### Instructions for the task:
Extract, unchanged, every line from the top of the material below through the line with "Given: Click the pause refresh toolbar icon", and no more.

*** Exercise input Section Begins ***

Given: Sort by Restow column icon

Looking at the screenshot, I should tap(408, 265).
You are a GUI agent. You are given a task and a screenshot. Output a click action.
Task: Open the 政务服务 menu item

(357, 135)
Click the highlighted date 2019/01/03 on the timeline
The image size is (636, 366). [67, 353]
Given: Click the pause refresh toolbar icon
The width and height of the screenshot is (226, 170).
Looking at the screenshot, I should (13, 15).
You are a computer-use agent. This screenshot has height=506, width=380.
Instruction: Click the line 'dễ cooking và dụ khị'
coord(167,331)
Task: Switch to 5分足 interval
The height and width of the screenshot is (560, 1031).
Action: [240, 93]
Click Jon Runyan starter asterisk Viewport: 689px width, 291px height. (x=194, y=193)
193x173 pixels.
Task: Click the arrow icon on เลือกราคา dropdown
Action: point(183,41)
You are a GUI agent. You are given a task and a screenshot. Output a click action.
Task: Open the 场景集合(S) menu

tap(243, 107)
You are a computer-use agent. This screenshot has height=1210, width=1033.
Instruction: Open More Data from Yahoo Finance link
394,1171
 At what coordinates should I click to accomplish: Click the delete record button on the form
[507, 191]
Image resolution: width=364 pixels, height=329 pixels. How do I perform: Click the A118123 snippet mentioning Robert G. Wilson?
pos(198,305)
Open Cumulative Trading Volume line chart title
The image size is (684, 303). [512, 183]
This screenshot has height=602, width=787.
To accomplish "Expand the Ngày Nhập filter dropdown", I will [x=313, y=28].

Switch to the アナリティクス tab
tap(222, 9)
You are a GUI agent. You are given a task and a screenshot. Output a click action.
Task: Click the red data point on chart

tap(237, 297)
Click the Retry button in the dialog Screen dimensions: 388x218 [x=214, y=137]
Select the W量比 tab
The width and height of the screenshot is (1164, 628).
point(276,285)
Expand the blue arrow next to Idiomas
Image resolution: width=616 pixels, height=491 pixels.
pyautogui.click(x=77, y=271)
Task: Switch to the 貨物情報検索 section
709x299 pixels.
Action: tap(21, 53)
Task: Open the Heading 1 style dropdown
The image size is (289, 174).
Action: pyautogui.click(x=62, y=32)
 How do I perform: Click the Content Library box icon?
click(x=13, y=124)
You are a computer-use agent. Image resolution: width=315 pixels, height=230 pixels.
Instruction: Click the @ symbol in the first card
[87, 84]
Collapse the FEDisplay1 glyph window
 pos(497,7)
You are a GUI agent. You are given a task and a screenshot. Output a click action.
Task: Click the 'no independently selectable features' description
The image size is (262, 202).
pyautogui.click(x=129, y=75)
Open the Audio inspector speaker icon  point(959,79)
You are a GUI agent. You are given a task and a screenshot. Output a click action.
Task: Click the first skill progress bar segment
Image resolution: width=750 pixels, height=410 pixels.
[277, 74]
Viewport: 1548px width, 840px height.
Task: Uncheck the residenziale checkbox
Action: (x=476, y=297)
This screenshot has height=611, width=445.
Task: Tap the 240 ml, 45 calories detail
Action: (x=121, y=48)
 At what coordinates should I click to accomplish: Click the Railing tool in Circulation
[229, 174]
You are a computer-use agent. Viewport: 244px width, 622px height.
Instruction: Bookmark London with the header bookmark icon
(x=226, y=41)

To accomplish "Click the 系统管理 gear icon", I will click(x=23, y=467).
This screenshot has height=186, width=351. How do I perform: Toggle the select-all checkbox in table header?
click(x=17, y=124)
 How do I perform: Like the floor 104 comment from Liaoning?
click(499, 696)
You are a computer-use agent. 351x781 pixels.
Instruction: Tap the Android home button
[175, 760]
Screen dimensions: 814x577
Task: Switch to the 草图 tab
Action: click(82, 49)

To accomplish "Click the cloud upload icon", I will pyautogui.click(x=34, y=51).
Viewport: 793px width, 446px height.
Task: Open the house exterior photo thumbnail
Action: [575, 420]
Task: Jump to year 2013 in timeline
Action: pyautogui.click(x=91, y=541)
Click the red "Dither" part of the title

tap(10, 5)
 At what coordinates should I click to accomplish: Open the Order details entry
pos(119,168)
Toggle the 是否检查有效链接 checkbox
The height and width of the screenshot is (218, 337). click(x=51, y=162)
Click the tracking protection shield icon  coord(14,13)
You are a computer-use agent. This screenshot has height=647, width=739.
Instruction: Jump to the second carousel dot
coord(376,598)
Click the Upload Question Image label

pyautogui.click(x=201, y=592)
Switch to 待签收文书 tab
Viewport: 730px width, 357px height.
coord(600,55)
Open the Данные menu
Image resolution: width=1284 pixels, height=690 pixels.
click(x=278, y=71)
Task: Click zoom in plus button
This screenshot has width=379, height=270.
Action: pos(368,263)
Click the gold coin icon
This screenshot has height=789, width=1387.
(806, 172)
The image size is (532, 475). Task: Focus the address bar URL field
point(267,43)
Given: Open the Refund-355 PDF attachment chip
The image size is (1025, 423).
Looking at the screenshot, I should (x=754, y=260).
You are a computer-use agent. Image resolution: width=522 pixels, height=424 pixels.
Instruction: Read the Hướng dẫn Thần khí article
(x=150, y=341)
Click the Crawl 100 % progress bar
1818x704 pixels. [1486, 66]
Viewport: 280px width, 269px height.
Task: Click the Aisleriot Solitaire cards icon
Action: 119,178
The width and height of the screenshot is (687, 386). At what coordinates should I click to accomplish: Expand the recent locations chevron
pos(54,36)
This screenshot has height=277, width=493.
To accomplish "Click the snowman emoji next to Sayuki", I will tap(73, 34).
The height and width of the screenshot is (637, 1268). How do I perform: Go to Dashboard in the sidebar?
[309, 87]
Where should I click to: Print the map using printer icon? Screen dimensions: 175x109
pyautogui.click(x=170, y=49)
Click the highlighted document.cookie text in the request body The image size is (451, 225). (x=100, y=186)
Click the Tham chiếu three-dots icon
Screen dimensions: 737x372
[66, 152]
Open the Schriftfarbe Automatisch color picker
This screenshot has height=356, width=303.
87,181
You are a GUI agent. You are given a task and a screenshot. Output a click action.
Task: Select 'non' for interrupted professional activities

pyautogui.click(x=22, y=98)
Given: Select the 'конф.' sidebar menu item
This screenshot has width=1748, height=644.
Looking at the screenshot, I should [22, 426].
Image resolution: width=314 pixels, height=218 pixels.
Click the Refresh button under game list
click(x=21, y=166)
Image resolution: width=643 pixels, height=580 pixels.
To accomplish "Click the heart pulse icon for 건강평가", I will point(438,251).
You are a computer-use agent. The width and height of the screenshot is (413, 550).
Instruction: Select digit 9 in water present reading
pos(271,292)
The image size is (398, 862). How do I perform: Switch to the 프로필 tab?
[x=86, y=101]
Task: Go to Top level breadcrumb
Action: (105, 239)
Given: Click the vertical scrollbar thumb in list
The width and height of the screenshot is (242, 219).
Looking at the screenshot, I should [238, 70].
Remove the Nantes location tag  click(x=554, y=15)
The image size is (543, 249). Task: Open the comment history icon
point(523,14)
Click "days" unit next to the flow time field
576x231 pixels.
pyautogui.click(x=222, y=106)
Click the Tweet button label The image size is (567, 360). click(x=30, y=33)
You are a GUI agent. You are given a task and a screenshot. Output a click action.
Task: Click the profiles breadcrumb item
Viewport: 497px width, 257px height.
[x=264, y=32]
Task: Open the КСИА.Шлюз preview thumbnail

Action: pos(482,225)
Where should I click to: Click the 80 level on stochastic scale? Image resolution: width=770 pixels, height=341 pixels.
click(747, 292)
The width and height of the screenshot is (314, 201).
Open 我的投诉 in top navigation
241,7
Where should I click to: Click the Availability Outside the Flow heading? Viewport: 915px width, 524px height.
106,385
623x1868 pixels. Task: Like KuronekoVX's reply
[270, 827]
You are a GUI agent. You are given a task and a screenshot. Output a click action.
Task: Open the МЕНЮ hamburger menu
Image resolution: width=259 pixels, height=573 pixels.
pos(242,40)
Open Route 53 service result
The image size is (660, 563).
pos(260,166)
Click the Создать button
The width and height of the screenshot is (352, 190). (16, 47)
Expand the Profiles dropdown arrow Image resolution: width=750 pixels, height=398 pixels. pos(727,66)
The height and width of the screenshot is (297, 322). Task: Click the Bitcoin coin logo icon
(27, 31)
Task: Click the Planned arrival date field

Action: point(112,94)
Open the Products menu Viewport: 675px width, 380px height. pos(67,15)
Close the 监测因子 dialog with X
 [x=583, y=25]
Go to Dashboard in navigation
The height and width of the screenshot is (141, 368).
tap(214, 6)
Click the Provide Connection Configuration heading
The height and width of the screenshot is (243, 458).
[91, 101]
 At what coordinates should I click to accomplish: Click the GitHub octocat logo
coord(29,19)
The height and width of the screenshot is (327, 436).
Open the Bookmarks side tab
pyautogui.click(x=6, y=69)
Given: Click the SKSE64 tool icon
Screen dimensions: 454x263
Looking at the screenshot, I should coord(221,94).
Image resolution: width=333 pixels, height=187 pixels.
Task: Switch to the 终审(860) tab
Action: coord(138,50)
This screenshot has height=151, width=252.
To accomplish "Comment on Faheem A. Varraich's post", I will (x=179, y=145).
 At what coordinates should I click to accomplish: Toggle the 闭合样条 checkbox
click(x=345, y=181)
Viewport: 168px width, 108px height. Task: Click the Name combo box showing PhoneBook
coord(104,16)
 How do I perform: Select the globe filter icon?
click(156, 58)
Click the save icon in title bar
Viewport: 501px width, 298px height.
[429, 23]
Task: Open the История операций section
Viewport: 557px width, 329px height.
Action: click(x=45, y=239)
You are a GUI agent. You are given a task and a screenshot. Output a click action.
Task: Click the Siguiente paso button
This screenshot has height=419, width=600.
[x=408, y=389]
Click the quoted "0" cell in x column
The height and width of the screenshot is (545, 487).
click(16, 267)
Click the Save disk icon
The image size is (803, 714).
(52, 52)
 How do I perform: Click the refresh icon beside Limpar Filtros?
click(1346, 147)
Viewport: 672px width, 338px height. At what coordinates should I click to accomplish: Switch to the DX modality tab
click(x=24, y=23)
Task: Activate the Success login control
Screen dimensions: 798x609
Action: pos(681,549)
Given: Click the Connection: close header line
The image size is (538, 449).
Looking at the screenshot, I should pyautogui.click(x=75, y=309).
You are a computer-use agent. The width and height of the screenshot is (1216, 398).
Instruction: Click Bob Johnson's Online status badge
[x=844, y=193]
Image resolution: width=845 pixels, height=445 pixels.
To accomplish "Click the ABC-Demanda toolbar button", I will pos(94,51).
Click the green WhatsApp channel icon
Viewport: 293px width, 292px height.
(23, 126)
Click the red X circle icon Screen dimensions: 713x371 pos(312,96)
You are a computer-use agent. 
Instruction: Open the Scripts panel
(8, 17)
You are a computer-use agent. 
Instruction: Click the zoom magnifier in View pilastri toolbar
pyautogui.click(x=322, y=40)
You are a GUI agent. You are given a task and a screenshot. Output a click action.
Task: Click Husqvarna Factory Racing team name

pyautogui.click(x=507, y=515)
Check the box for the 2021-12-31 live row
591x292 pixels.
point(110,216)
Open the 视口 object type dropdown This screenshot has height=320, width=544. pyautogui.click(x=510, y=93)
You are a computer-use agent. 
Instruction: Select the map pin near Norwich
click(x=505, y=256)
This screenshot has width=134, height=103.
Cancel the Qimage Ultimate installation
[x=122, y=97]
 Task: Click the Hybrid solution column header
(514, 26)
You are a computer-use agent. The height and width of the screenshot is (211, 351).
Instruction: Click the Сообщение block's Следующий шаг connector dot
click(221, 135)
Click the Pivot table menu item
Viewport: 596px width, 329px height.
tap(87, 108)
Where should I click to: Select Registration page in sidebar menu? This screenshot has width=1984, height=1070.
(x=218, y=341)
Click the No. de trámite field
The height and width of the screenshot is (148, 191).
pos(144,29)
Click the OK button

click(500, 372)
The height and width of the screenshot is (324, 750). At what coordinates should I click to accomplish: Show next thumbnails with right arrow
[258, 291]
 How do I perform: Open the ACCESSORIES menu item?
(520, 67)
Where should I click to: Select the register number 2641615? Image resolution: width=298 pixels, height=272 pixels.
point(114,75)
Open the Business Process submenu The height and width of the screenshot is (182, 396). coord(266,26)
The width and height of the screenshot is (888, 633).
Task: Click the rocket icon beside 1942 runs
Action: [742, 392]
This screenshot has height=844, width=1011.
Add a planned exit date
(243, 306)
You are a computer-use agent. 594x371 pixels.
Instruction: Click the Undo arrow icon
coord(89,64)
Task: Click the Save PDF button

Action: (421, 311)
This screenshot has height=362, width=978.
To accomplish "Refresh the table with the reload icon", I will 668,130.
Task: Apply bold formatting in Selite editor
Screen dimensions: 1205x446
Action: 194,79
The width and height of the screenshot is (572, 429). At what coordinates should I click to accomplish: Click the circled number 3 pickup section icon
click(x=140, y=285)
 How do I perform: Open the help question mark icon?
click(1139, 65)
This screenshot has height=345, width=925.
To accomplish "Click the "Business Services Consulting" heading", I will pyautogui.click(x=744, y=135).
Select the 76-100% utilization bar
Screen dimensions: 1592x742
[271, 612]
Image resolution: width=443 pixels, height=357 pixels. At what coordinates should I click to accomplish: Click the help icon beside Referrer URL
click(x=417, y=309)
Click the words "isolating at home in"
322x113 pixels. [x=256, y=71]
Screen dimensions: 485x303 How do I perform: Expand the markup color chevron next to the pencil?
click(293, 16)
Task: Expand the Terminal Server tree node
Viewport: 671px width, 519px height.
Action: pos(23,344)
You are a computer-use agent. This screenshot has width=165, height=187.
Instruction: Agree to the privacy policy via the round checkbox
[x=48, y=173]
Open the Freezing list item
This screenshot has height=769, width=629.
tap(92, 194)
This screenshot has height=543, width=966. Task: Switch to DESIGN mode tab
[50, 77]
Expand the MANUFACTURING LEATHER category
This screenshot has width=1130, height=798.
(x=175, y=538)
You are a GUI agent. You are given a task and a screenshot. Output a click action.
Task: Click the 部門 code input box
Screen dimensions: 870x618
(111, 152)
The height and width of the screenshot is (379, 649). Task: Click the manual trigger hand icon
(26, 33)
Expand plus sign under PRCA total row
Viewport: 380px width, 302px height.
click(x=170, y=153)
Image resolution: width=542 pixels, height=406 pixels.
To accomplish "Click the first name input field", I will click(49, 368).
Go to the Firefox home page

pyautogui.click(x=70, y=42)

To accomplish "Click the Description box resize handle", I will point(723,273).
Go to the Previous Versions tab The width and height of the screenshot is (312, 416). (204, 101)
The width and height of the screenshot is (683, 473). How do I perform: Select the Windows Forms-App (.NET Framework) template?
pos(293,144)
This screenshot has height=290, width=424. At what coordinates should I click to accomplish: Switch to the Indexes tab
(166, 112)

*** Exercise input Section Ends ***

### Final answer:
Given: Sort by Restow column icon

Looking at the screenshot, I should tap(408, 265).
You are a GUI agent. You are given a task and a screenshot. Output a click action.
Task: Open the 政务服务 menu item

(357, 135)
Click the highlighted date 2019/01/03 on the timeline
The image size is (636, 366). [67, 353]
Given: Click the pause refresh toolbar icon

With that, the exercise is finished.